Top NLP Papers – pt 2

Zeyneb K
Jan 21
3 min read

Updated: Mar 3

In part 1, I shared some my readings of some of the top papers on large language models in the field of NLP. I extensively examined the different purposes, methods, and findings, and then identified the key originality and contributions of the work. In the original post, I mostly focused on summarizing individual papers; here, I look at the trends as a whole and provide some of my own insights and realizations.

Research Avenues

Across the papers, I identified several main objectives that the authors aimed to address. These generally fell into advancing one of generalizability, data/compute efficiency, bias/risks, or understanding. Works targeting generalizability aimed to improve quality across different domains and tasks; those focused on data/compute efficiency examined the scaling of language models and the limits of their abilities at small/large resource levels; addressing bias/risks involved mitigating the societal, ethical, and privacy harms of language models; papers investigating our understanding of language models performed analyses on their abilities and worked on interpretability. These four high-level categories seemed to capture much of the paths of research that make up the NLP landscape at the moment.

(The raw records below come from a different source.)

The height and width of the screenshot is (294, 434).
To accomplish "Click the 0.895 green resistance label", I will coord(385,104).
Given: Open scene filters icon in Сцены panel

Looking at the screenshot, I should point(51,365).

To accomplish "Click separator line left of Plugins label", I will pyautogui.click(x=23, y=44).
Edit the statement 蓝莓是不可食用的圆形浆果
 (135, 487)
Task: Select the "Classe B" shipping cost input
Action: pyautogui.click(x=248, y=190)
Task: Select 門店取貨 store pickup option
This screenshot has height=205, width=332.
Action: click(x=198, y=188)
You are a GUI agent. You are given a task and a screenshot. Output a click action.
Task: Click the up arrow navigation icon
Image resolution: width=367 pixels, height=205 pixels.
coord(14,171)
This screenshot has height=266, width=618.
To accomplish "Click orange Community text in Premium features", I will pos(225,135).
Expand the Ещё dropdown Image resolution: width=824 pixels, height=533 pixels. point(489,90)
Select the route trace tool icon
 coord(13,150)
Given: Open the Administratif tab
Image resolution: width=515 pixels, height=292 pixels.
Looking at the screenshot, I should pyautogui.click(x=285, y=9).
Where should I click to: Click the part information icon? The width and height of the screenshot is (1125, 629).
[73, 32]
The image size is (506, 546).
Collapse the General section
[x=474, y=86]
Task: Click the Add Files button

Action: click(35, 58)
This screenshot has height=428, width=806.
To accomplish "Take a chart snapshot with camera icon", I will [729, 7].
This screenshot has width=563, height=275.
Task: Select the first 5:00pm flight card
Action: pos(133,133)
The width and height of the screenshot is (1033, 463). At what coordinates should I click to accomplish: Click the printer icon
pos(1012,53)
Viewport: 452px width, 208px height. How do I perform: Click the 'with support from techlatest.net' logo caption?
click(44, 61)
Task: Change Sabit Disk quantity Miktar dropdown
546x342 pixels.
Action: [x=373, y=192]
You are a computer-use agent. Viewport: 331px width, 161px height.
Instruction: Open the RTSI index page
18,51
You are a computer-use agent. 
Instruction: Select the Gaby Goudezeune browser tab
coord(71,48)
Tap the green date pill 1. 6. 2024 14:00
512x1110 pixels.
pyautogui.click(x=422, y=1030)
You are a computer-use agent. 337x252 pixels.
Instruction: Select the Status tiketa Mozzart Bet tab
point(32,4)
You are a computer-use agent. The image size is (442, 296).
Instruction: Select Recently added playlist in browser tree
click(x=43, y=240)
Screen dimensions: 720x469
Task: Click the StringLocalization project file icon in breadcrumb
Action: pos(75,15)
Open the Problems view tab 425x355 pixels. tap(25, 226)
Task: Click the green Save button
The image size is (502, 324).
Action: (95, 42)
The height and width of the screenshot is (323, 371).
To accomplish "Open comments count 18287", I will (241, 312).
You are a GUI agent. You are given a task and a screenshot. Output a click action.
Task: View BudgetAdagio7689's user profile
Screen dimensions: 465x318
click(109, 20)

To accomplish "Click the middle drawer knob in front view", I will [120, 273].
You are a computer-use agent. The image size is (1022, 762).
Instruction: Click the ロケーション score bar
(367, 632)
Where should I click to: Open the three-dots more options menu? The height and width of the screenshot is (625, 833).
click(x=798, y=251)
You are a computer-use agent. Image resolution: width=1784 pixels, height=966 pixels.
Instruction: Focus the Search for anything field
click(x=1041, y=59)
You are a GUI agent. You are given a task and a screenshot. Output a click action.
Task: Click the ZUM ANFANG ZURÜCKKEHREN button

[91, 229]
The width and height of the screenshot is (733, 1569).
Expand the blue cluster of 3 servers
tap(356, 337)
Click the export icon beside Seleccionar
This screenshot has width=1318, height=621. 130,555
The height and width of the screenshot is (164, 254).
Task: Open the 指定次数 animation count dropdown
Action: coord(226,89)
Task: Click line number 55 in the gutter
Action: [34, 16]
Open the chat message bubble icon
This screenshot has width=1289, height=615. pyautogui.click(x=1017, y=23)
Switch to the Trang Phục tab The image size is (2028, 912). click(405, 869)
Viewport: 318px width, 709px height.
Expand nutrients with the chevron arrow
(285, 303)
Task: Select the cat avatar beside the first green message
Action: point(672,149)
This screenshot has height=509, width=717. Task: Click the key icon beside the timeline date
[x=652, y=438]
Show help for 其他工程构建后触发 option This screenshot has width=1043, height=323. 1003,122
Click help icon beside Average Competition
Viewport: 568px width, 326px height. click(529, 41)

With the various stages of developing language models, researchers attempted to achieve their objectives through different approaches. These included: curating data, where datasets were developed to target different goals; manipulating model inputs/outputs, such as with new prompting, preprocessing, decoding, or input representation methods; training methods, where different architectures and learning methods are presented; and analysis methods.

I realized that the originality of a paper often came from its unique combination of aims and methods.

Some considerations that are presented across the pieces is an increasing need for acknowledging the limitations of research--including with regards to technical and scope limitations, societal and ethical implications, and performance gaps. Moving forward, best practices in research call for in-depth documentation, including examination and measurement of potential harmful risks as well as considerations with regards open-source release and replicability.

Venues & Contributors

Across the papers, the top publication venues represented included ACL and other affiliated venues (such as EMNLP, EACL, and TACL), NeurIPS, and ICLR. A notable portion of the papers, despite considerable citation counts and influence in the field, were unpublished in a conference or journal and were often released in the form of industry reports.

With the exception of the dramatically influential and transformative (no pun intended) Attention is All You Need from Vaswani et al. (2017) and BERT: Pre-training of Deep Bidirectional Transformers for Language Understanding from Devlin et al. (2018) with over 60-70K citations each, most papers had less than 10K; the mean and median citation count excluding the aforementioned two were both near 1K.

The main affiliations of researchers producing top NLP papers, in order of the number of papers on the list with email-domain-based affiliations included in the paper, are Google + DeepMind, Meta, OpenAI, and Microsoft in industry and computer science departments across the University of Washington, Carnegie Mellon University, and Stanford University in academia. Some notable names that appear repeatedly across some of these top most cited papers include Alec Radford, Colin Raffel, and Noam Shazeer, authoring five papers each on the list.

Examining some of these biggest papers in the field of NLP allowed me to gain an interesting perspective into the largest challenges in the field and the developments I see with the most potential going forward.